New Zealand Research Team Discovers Conclusive Evidence That Spinal Adjustments Lead to Improved Muscle Function


For years, patients and practitioners have stated that chiropractic medicine has an amazing effect on injuries and common problems, such as back pain. Now, a study from New Zealand has found significant amount of data to support this claim. This research suggests that chiropractic care could have an important role in maximizing athletic performance and assisting in recovery, especially in cases where muscle function has been compromised.

In a report published in the journal Experimental Brain Research, researchers from the New Zealand College of Chiropractic’s Centre for Chiropractic Research successfully demonstrated that a full spine adjustment session lead to an increase in the subject’s ability to contract one of their leg muscles. The study found that the chiropractic procedure resulted in an increase of muscle electrical activity readings reaching almost 60%, as well as a 16% increase in absolute force measures.
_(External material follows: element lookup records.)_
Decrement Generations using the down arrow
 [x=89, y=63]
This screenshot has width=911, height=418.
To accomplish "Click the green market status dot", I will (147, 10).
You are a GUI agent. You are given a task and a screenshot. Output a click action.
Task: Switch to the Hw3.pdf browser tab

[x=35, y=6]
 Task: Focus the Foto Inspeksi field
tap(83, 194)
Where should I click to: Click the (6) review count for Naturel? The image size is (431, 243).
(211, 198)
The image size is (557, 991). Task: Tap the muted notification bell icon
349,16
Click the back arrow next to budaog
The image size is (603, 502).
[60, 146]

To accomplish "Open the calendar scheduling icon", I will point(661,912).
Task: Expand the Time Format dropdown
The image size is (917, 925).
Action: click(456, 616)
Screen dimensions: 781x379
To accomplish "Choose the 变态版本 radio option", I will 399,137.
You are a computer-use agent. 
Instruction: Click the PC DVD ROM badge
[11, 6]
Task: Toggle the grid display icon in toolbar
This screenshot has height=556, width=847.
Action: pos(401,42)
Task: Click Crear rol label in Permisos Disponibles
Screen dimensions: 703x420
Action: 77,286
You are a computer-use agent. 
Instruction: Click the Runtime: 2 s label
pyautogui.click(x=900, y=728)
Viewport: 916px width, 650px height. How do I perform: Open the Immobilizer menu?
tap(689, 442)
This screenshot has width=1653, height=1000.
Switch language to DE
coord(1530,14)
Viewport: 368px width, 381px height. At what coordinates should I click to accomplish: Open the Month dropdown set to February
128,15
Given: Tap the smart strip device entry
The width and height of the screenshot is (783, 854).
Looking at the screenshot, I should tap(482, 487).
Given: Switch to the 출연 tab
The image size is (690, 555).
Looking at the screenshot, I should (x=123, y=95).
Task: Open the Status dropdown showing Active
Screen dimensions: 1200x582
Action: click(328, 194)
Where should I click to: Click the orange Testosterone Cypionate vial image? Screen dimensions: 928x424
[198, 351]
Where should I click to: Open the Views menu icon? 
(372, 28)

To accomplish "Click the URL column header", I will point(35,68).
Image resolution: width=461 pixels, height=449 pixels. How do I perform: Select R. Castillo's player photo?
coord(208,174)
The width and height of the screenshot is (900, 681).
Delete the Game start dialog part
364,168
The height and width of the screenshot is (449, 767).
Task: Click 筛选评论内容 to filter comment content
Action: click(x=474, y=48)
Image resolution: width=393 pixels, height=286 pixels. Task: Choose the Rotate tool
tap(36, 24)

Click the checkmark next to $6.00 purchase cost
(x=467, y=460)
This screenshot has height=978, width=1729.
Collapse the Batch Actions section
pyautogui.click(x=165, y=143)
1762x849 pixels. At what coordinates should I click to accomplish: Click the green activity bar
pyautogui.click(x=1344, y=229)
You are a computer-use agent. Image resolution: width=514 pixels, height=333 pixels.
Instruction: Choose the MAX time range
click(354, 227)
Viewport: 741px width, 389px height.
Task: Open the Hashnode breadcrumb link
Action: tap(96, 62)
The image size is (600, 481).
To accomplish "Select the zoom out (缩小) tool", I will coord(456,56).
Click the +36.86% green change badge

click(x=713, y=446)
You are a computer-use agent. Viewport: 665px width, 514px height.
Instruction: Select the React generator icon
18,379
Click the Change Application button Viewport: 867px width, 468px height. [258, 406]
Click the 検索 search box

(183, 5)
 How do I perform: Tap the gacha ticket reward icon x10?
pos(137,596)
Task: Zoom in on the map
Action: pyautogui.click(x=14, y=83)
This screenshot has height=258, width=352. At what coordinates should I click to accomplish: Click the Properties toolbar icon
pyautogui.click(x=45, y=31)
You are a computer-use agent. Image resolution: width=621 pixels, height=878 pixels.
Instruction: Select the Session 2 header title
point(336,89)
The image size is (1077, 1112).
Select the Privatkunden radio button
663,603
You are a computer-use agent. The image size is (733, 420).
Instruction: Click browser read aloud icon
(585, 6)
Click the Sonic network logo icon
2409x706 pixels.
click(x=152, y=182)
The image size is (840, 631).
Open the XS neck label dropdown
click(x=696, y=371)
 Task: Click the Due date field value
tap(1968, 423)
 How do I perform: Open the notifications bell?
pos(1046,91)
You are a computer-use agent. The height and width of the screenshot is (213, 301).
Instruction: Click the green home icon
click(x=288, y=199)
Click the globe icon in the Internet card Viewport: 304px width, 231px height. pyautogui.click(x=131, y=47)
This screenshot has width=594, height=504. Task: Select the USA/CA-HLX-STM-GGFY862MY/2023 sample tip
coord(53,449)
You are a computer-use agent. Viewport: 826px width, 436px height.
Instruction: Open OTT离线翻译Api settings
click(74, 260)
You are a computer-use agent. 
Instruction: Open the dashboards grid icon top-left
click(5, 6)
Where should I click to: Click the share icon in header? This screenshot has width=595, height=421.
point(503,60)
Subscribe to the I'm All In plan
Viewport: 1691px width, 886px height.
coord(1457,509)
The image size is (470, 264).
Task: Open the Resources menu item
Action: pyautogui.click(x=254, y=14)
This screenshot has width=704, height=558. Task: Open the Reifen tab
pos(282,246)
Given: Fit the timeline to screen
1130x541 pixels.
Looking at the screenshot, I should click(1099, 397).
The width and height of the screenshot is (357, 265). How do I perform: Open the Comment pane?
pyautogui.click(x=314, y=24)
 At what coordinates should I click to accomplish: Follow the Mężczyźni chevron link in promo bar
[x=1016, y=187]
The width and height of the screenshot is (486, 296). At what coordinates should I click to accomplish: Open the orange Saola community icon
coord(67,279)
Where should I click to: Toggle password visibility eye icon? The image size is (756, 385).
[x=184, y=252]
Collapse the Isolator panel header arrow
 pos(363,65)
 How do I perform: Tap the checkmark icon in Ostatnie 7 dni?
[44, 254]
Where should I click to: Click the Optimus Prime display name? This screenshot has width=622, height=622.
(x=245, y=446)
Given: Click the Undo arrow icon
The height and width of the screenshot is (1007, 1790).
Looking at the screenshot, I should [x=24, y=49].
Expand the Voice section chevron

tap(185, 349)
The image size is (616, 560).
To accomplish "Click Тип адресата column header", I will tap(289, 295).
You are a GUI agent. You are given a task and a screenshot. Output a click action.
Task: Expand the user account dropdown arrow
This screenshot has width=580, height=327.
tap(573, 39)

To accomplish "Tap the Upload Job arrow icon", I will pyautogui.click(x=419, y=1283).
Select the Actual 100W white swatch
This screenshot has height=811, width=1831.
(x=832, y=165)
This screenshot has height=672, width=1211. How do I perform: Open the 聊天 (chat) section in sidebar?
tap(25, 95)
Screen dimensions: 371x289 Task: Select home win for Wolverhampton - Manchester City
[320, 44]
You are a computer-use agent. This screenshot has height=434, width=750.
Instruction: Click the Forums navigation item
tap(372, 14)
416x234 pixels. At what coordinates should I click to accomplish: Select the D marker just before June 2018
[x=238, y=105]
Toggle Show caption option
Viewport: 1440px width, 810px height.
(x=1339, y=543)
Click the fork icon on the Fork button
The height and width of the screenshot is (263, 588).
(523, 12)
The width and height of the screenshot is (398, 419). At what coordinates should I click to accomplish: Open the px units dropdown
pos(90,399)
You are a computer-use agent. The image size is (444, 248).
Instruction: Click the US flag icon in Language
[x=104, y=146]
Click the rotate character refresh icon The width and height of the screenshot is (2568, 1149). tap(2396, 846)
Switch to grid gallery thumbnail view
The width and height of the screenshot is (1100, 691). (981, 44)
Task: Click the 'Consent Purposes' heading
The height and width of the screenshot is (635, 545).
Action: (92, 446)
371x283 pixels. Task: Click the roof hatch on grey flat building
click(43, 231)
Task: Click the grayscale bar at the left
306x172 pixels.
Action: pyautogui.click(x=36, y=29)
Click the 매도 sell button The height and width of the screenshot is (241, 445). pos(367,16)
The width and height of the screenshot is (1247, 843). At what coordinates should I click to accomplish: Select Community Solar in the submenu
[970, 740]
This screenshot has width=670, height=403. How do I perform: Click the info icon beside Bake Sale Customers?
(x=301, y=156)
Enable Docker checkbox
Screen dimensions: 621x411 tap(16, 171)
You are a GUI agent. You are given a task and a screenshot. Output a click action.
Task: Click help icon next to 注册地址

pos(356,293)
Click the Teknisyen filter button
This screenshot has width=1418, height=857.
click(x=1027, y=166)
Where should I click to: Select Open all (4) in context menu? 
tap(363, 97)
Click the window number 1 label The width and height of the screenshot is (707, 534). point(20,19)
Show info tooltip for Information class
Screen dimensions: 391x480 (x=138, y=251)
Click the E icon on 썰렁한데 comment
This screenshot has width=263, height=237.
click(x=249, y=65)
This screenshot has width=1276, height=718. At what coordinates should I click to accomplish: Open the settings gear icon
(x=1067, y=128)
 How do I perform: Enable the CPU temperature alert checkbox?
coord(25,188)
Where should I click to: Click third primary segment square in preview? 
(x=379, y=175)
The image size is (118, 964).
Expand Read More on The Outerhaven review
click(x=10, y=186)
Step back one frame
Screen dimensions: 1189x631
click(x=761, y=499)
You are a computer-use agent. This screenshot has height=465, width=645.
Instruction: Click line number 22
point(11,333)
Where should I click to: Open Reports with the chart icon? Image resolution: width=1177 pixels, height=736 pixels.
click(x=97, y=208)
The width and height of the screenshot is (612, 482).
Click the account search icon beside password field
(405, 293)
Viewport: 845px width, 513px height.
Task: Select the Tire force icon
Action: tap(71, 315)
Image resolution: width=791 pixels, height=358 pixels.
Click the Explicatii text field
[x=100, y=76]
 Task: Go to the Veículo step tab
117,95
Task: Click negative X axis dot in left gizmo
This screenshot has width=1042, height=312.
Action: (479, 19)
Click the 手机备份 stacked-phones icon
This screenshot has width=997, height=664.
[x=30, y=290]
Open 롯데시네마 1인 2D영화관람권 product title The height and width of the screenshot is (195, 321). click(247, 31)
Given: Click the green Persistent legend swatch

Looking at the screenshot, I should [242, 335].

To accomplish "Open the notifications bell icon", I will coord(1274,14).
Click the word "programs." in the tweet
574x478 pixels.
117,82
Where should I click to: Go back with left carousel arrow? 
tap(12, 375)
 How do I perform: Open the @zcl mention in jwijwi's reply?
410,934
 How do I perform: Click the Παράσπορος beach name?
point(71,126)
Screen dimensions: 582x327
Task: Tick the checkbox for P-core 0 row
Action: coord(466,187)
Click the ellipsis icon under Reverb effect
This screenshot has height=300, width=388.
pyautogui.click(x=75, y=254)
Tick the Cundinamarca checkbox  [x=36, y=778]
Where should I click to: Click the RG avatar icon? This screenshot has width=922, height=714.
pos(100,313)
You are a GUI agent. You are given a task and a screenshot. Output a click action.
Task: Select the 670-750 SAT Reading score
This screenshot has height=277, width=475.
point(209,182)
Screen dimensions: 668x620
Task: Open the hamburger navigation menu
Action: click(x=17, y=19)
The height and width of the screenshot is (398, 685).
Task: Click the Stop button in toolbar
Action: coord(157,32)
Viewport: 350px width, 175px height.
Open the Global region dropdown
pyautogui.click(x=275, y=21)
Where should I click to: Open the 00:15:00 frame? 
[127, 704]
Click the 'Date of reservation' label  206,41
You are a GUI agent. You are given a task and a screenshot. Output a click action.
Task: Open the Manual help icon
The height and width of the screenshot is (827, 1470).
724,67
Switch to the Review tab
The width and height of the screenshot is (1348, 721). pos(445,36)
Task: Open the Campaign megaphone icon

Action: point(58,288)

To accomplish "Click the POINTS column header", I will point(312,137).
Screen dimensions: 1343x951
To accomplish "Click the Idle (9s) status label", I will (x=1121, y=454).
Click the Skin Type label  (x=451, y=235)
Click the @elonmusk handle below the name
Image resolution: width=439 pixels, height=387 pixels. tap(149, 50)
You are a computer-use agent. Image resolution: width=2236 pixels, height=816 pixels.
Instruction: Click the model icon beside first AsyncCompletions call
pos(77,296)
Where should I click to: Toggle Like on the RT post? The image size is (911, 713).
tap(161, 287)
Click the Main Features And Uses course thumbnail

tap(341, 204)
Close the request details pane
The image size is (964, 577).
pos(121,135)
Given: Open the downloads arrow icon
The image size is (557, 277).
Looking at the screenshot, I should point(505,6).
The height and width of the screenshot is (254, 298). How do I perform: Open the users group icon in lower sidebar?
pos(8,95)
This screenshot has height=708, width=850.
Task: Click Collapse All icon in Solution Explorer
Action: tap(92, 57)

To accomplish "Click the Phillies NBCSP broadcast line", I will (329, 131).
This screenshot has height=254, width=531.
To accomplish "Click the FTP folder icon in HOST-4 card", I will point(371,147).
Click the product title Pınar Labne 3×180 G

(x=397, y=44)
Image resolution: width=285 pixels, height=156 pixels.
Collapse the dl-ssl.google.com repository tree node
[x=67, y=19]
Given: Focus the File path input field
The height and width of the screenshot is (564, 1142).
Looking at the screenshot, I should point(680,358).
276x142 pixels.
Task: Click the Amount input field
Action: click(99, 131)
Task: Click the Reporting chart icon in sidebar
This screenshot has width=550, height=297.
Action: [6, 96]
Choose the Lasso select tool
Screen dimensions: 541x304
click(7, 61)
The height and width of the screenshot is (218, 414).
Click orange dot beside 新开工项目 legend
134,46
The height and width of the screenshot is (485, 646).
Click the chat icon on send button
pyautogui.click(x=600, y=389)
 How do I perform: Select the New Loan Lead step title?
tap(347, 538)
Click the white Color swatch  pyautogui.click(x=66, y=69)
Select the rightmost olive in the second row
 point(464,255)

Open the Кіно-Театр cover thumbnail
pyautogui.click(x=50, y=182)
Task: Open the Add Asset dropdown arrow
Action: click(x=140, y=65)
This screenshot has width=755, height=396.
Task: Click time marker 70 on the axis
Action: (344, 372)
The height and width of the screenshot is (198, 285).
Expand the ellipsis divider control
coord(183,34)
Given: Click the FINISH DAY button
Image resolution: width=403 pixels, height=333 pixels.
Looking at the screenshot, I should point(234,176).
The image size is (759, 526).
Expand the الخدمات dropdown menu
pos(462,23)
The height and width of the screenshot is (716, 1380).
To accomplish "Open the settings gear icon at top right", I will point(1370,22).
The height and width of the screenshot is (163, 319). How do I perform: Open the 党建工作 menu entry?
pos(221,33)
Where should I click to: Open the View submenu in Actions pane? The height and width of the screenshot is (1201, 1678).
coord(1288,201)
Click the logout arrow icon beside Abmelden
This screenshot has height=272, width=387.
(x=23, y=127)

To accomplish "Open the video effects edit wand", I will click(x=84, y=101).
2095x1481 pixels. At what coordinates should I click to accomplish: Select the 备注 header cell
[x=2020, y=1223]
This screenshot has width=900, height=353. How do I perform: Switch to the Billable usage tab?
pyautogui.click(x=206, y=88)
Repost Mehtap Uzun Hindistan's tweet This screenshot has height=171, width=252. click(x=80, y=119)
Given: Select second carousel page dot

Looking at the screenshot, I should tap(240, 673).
Researchers also noted a 45% increase in the ‘drive’ from the brain to the muscle, defined as the degree to which the brain can activate a particular muscle. There was also a small but noteworthy shift in the participants’ H reflex curve, a neurophysiological measure of spinal cord excitability.

Dr. Heidi Haavik, the Director of Research at the New Zealand College of Chiropractic commented that the centre’s study was the first to indicate that spinal adjustments can induce significant changes in the net excitability for low-threshold motor units. Additionally, the study’s results indicated that spinal adjustments can prevent fatigue, supporting the use of chiropractic care as treatment for patients who have lost muscle tone or are recovering from muscle-degrading conditions, such as a stroke. Likewise, the study findings suggest that the improved muscle contractions were probably due to the increased drive from the brain. Haavik speculated that these results could be helpful to athletes and said that the research team has recommended a similar study be conducted among a sports population.

Given the unique nature of the study, the team’s findings have already attracted attention from far beyond New Zealand. The results have been particularly well-received in the healthcare community, where chiropractic services have begun to shift towards new methods and protocols.

However, the study is not only noteworthy for its evidence: the research was funded by a grant partnership between Spinal Research, formerly called the Australian Spinal Research Foundation, the New Zealand Hamblin Trust and the New Zealand College of Chiropractic. The project also involved a collaboration between the college’s Centre for Chiropractic Research and world-renowned neurophysiologist Professor Kemal Türker, from the School of Medicine at Koc University in Istanbul, Turkey.